Lowering sodium intake by 1,200 mg per day has “substantial” benefits, according to the association, and could result in:
- As many as 120,000 fewer coronary heart disease events
- Up to 66,000 fewer strokes
- Between 54,000 to 99,000 fewer myocardial infarctions
- As many as 92,000 fewer deaths.
The AHA report cited more than 50 trials documenting the effects of salt intake on BP and major adverse outcomes including heart disease, stroke and kidney disease.
One cited meta-analysis indicated that reducing sodium by 1,800 mg per day lowered systolic BP by 5 mm Hg and diastolic BP by 2.7 mm Hg. Results from other studies indicate that salt reduction can prevent BP increases that come with age — a health issue that 90% of adults ultimately experience.
High sodium levels also result in other negative health effects, including left ventricular hypertrophy and renal damage; mineral metabolism abnormalities; organ fibrosis; and endothelial and arterial dysfunction.

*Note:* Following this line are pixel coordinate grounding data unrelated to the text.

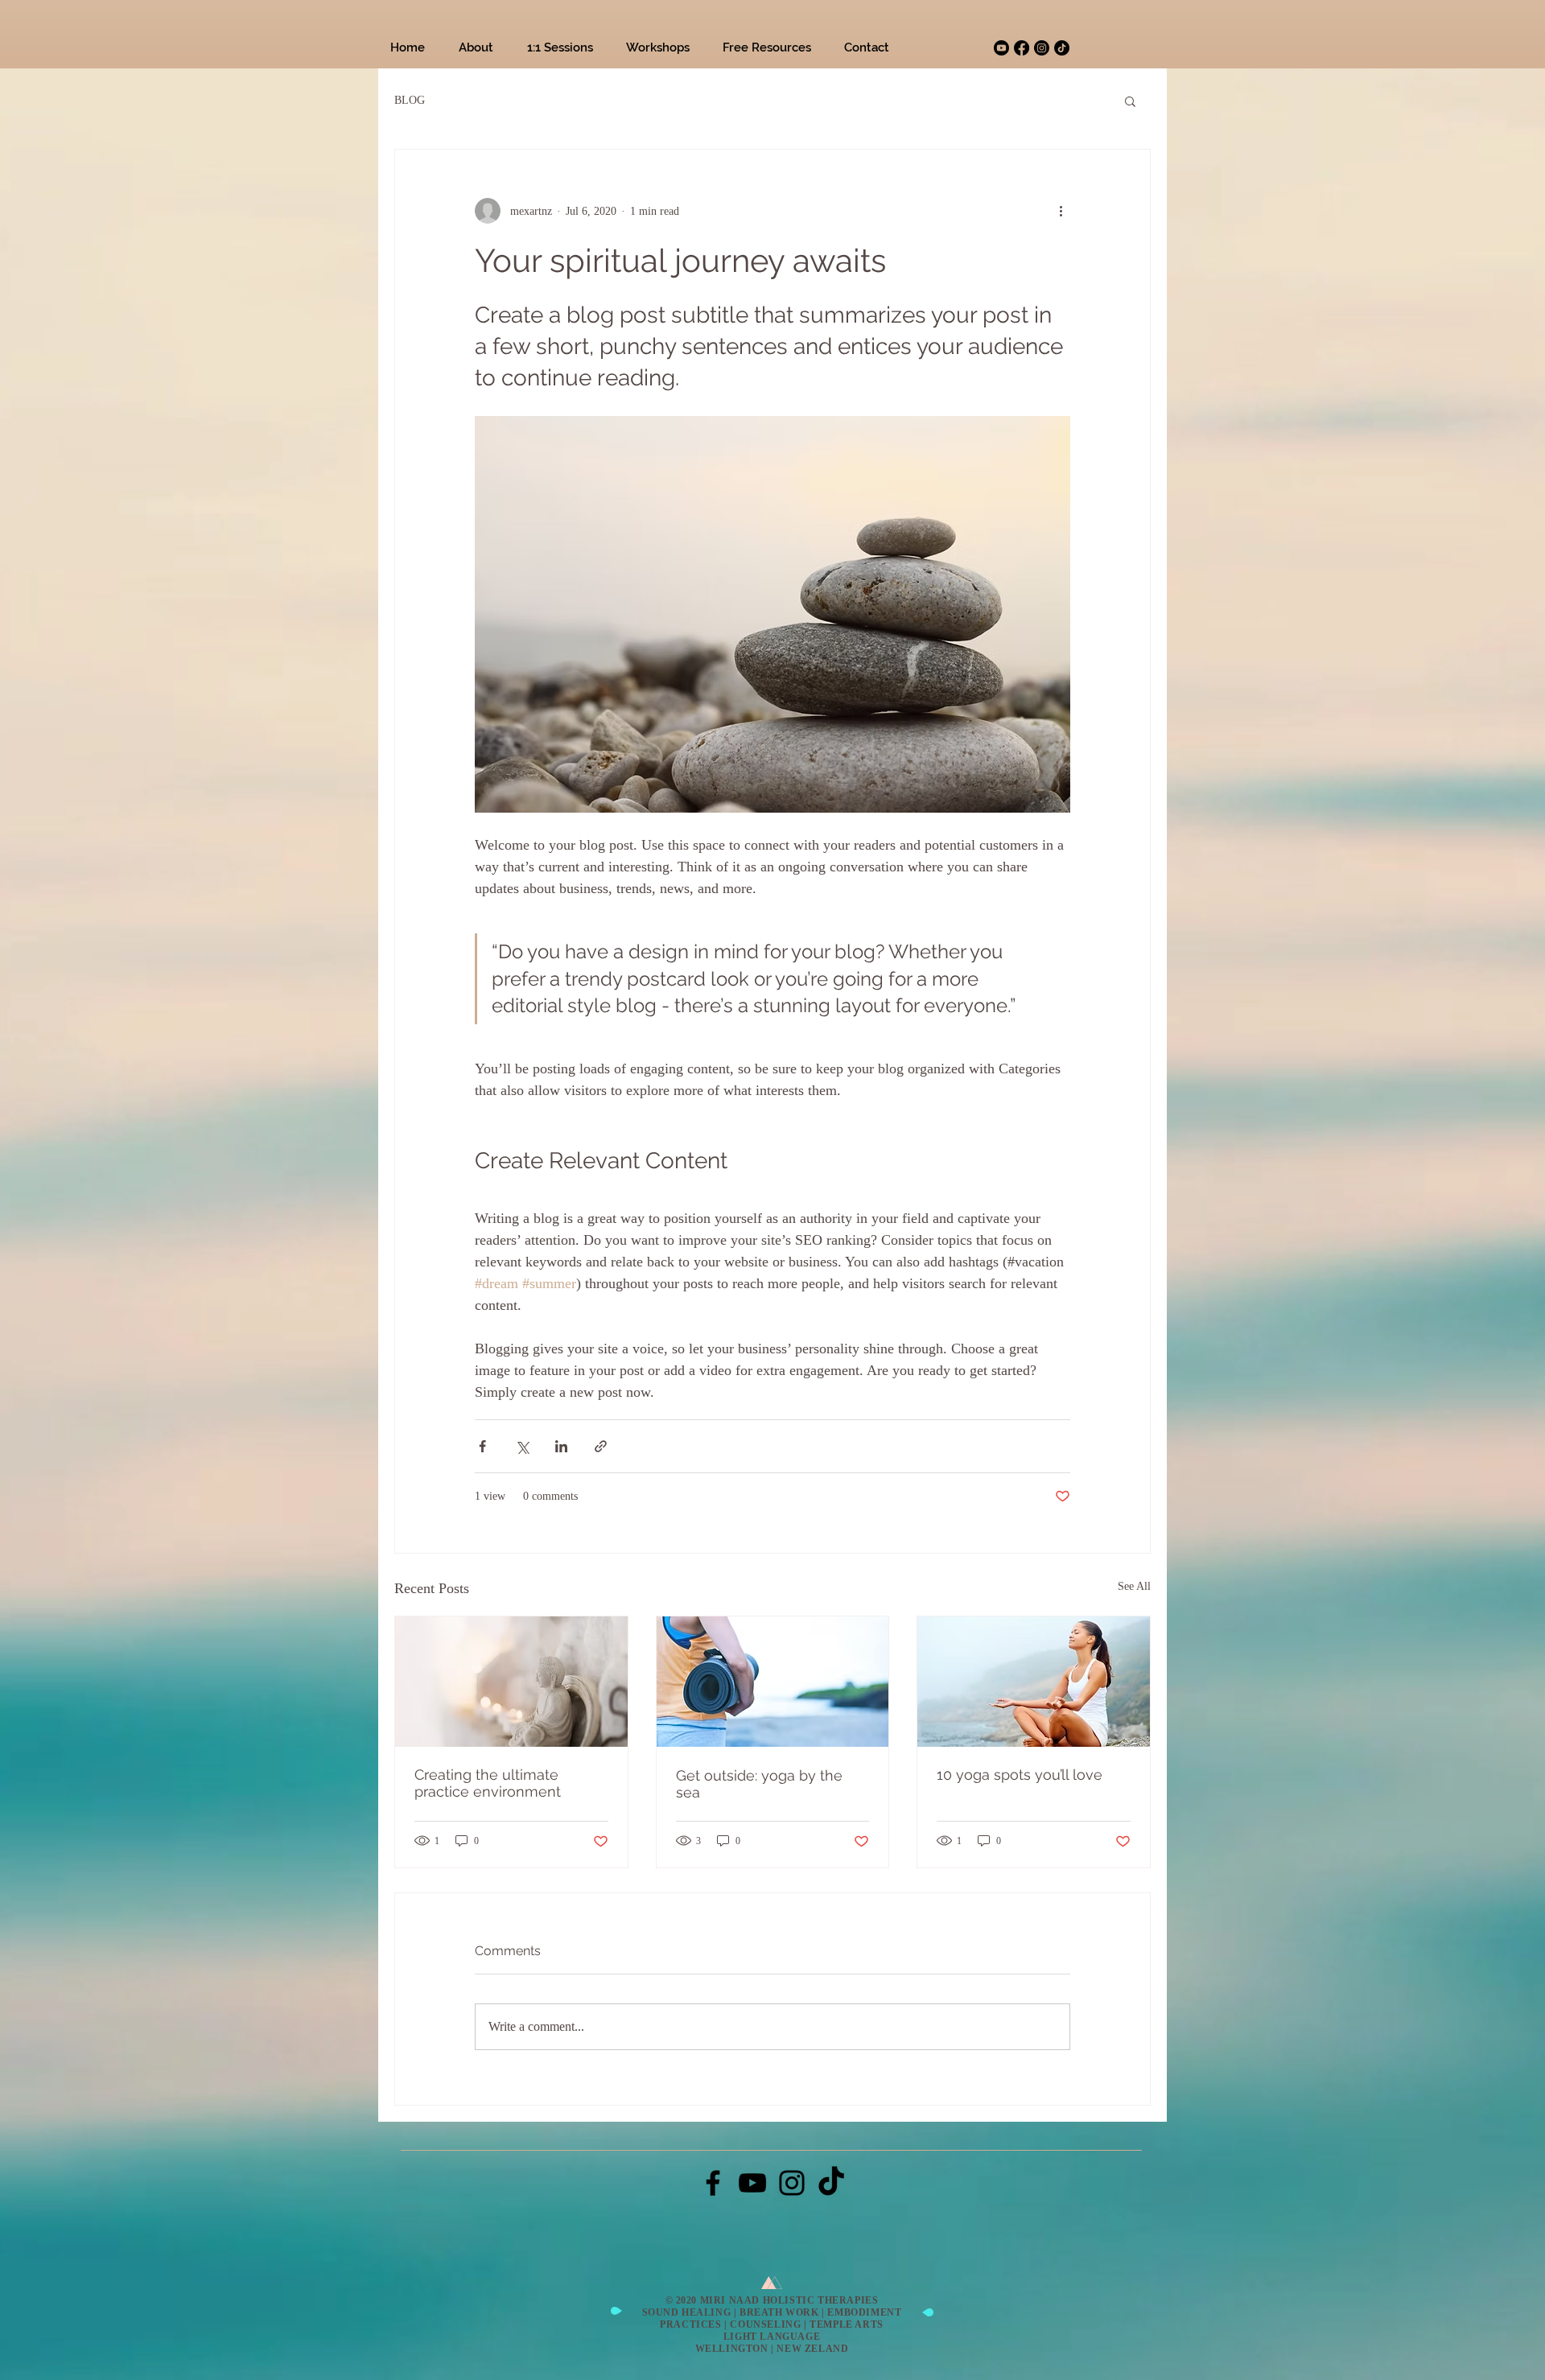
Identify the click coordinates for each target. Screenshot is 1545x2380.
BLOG (409, 100)
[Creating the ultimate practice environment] (511, 1681)
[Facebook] (1021, 48)
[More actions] (1060, 210)
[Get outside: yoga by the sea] (773, 1681)
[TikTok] (1061, 48)
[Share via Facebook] (482, 1446)
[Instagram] (1041, 48)
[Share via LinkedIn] (561, 1446)
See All (1134, 1586)
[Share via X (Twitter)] (521, 1446)
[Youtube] (1001, 48)
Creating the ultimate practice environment (487, 1783)
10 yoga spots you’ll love (1019, 1774)
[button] (1130, 100)
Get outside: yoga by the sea (759, 1784)
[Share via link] (600, 1446)
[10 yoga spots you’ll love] (1033, 1681)
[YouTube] (752, 2183)
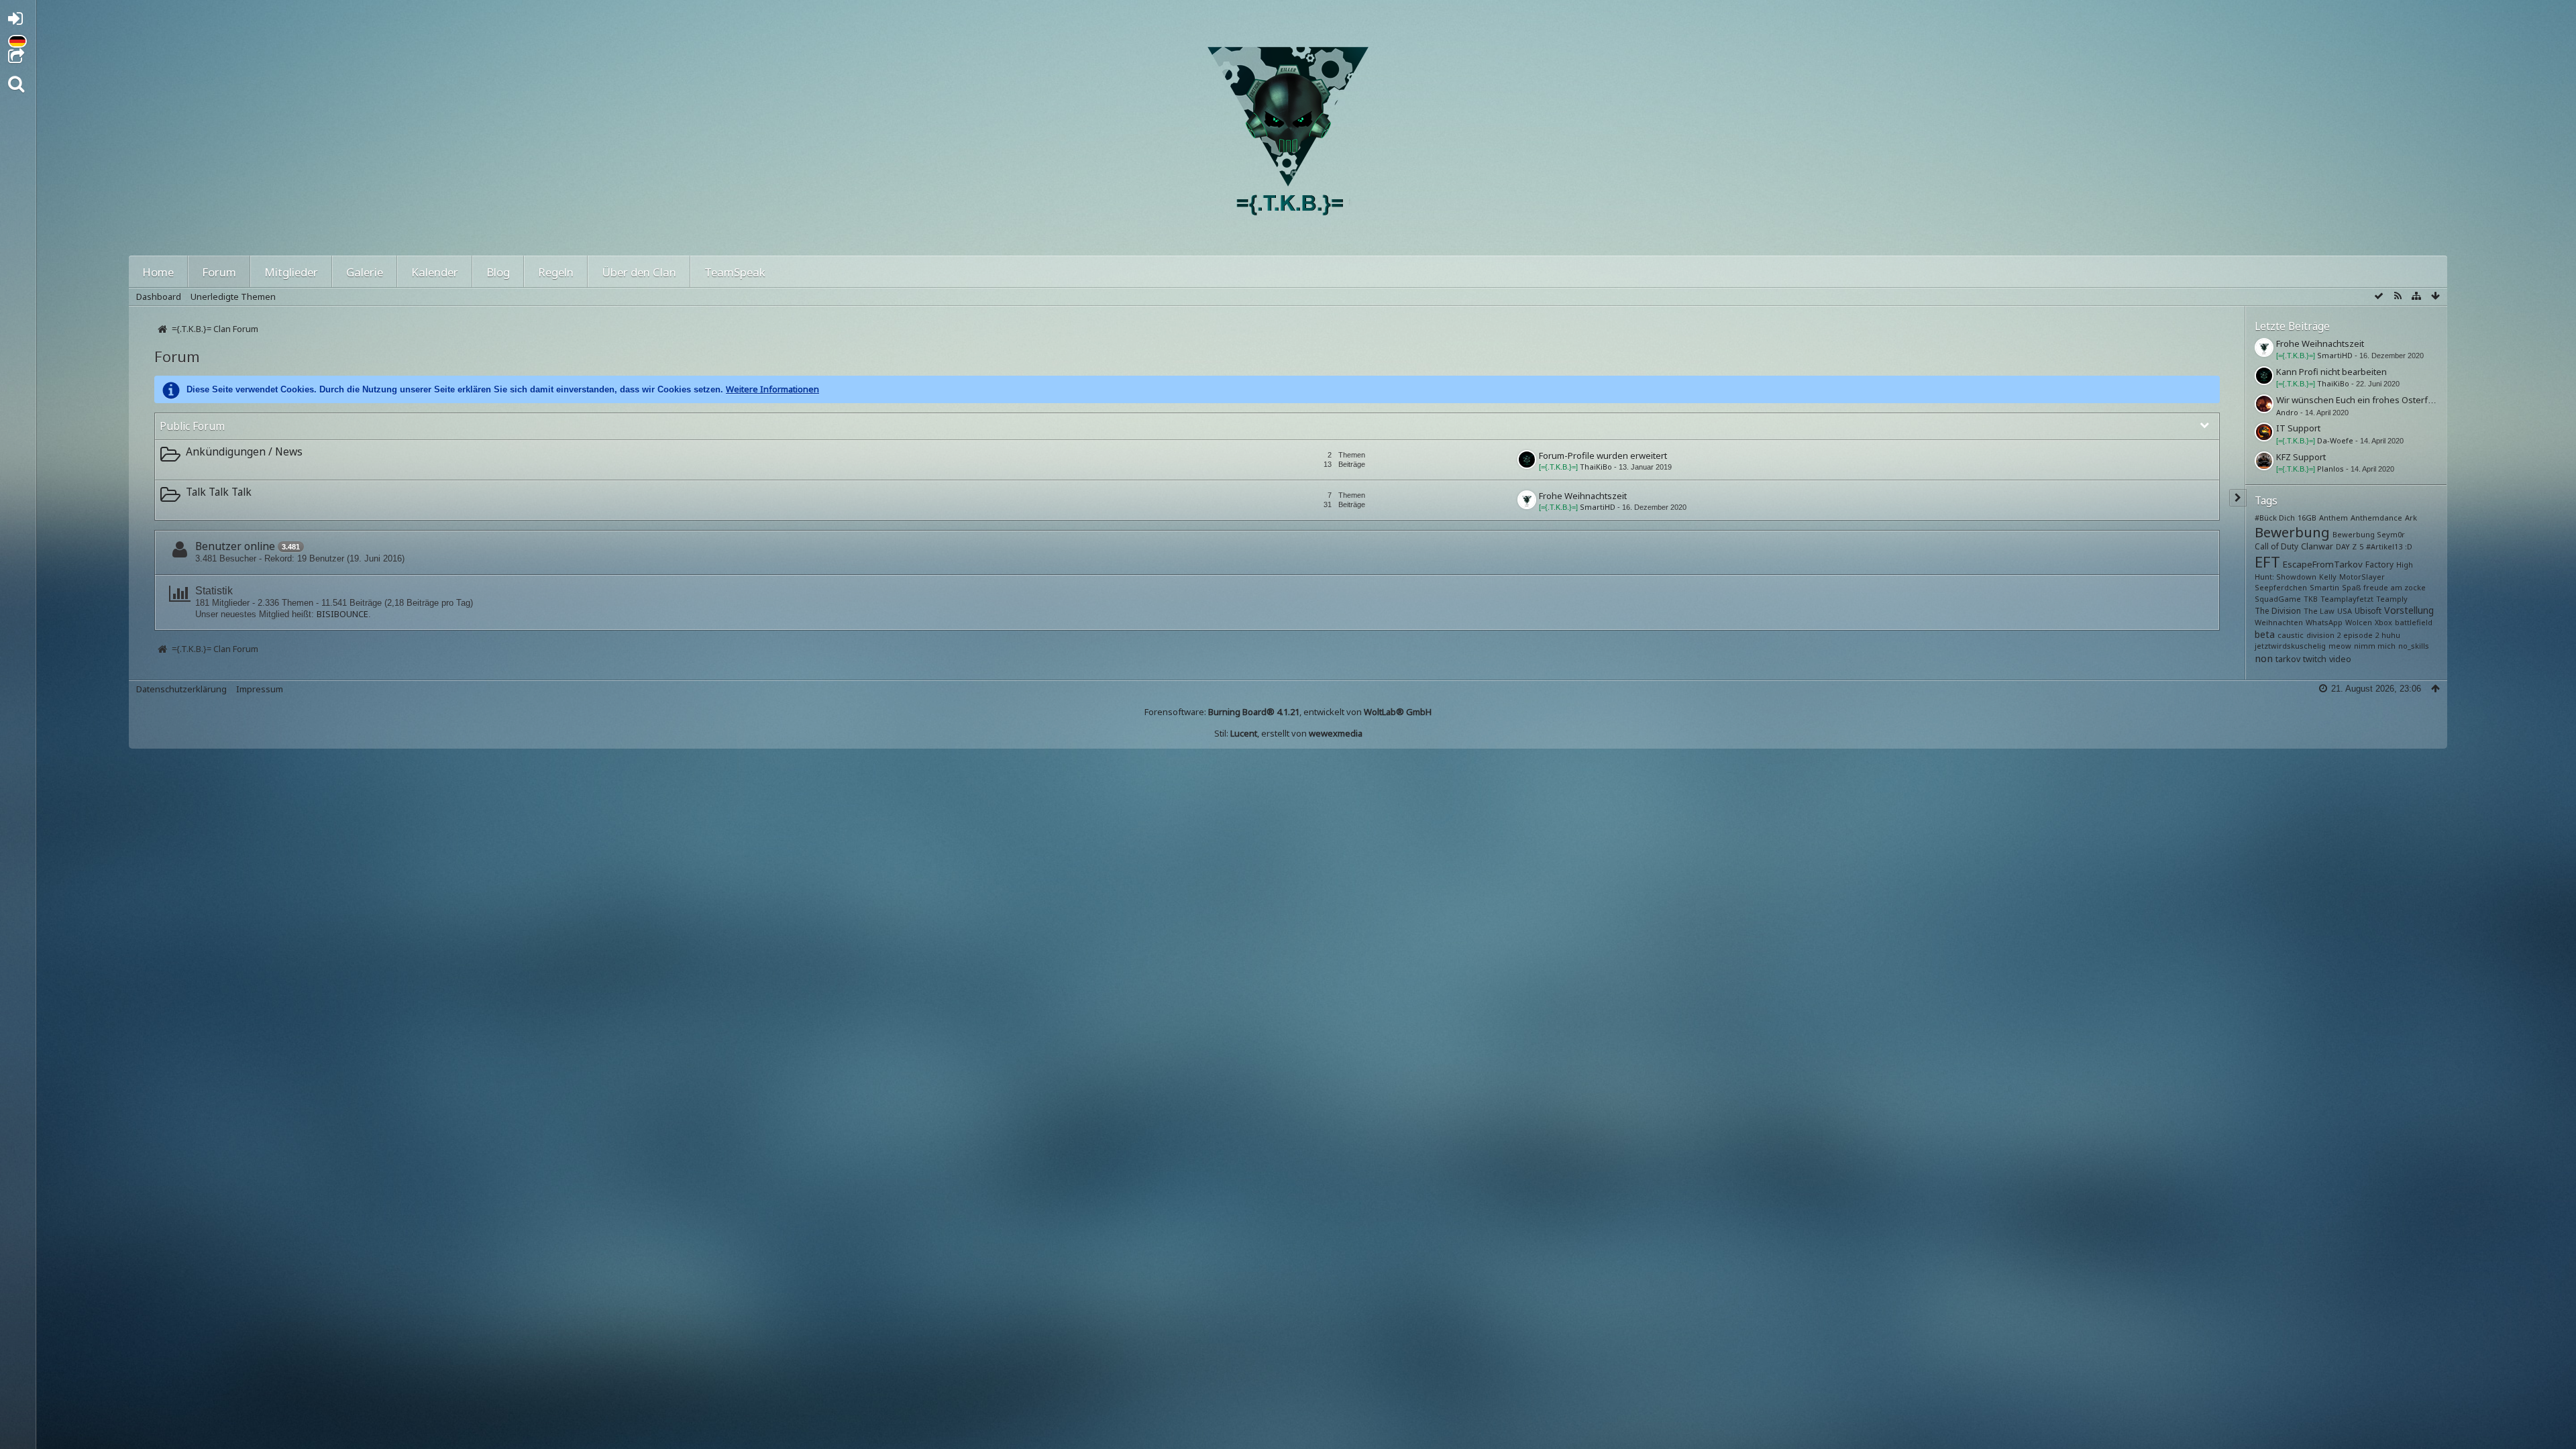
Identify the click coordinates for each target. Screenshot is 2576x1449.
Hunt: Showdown (2285, 577)
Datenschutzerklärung (181, 689)
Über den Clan (639, 272)
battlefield (2413, 622)
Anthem (2333, 518)
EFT (2267, 561)
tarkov (2287, 659)
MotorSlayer (2362, 577)
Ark (2411, 518)
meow (2339, 646)
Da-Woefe (2335, 440)
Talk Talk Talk (219, 491)
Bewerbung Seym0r (2368, 534)
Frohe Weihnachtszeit (1583, 496)
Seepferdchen (2281, 587)
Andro (2287, 412)
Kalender (434, 272)
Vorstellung (2409, 610)
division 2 (2323, 635)
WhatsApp (2324, 622)
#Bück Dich (2275, 518)
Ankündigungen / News (244, 451)
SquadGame (2278, 599)
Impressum (259, 689)
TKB (2311, 599)
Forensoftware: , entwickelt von (1288, 712)
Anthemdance (2376, 518)
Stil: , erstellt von (1288, 733)
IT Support (2298, 428)
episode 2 (2361, 635)
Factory (2379, 564)
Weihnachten (2279, 622)
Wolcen (2358, 622)
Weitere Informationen (772, 389)
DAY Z (2346, 546)
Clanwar (2317, 546)
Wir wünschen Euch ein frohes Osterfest (2358, 400)
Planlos (2330, 469)
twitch (2314, 659)
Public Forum (192, 426)
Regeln (556, 272)
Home (158, 272)
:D (2408, 546)
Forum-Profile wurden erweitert (1603, 455)
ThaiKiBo (1596, 467)
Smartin (2324, 587)
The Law (2319, 611)
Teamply (2392, 599)
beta (2265, 634)
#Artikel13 (2384, 546)
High (2404, 564)
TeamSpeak (734, 272)
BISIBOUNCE (342, 614)
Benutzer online (235, 546)
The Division (2278, 610)
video (2340, 659)
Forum (219, 272)
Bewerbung (2292, 532)
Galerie (364, 272)
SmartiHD (1597, 507)
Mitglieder (291, 272)
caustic (2290, 635)
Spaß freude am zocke (2384, 587)
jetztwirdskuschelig (2290, 646)
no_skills (2413, 646)
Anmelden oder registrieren (19, 21)
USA (2344, 611)
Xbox (2383, 622)
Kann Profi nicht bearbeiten (2331, 372)
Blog (498, 272)
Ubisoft (2368, 610)
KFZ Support (2301, 457)
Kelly (2328, 577)
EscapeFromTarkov (2323, 564)
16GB (2307, 518)
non (2264, 658)
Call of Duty (2276, 546)
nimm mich (2375, 646)
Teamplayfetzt (2346, 599)
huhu (2390, 635)
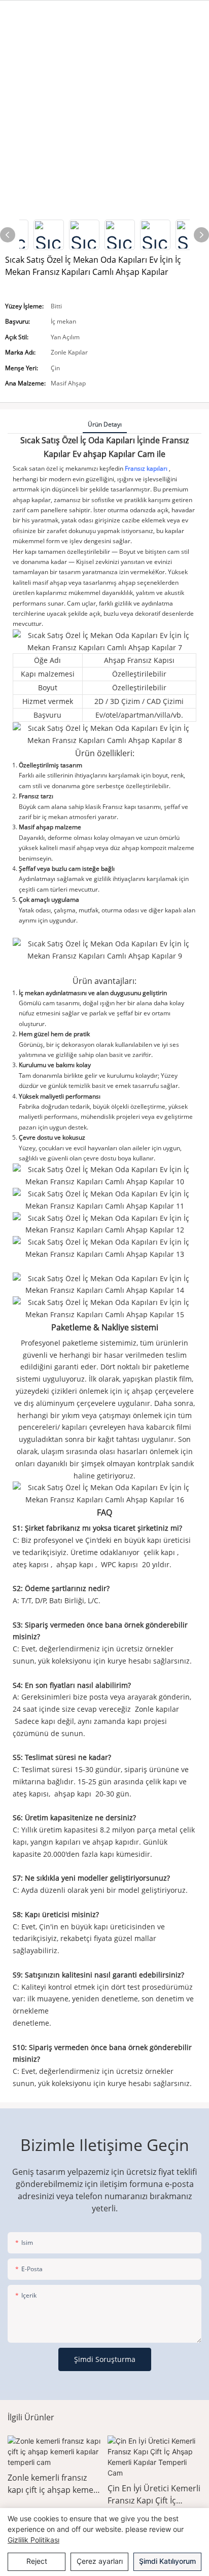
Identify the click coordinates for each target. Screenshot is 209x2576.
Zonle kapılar (156, 1709)
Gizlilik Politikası (33, 2539)
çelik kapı (159, 1552)
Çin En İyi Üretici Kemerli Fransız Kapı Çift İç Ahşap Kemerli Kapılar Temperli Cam (154, 2495)
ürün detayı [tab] (105, 424)
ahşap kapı (74, 1564)
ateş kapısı (32, 1564)
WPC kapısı (119, 1564)
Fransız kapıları (147, 468)
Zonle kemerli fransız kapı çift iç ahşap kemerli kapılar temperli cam (54, 2484)
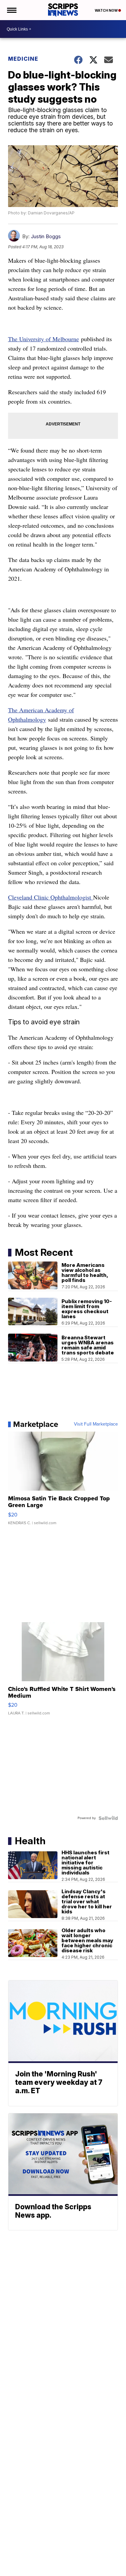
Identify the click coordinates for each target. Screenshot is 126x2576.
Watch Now (106, 10)
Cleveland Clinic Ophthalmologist (50, 897)
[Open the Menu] (11, 10)
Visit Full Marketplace (96, 1424)
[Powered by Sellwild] (108, 1818)
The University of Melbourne (43, 339)
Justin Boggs (46, 236)
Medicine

In 2005, U.S. Dietary Guidelines for Americans recommended that the general adult population consume <2,300 mg per day and that high risk populations including those with hypertension, blacks and middle-aged and older adults would benefit from reducing sodium intake to 1,500 mg per day.
But because such a wide range of adults fall into these risk groups — as many as 70% of the population — the 2010 Dietary Guidelines Committee set sodium intake goals at 1,500 mg per day for the entire population.
“The health benefits apply to Americans in all groups, and there is no compelling evidence to exempt special populations from this public health recommendation,” the researchers wrote.
The AHA called for efforts to reduce the overall level of sodium in the food supply, supporting regulatory actions that the Institute of Medicine proposed in 2010.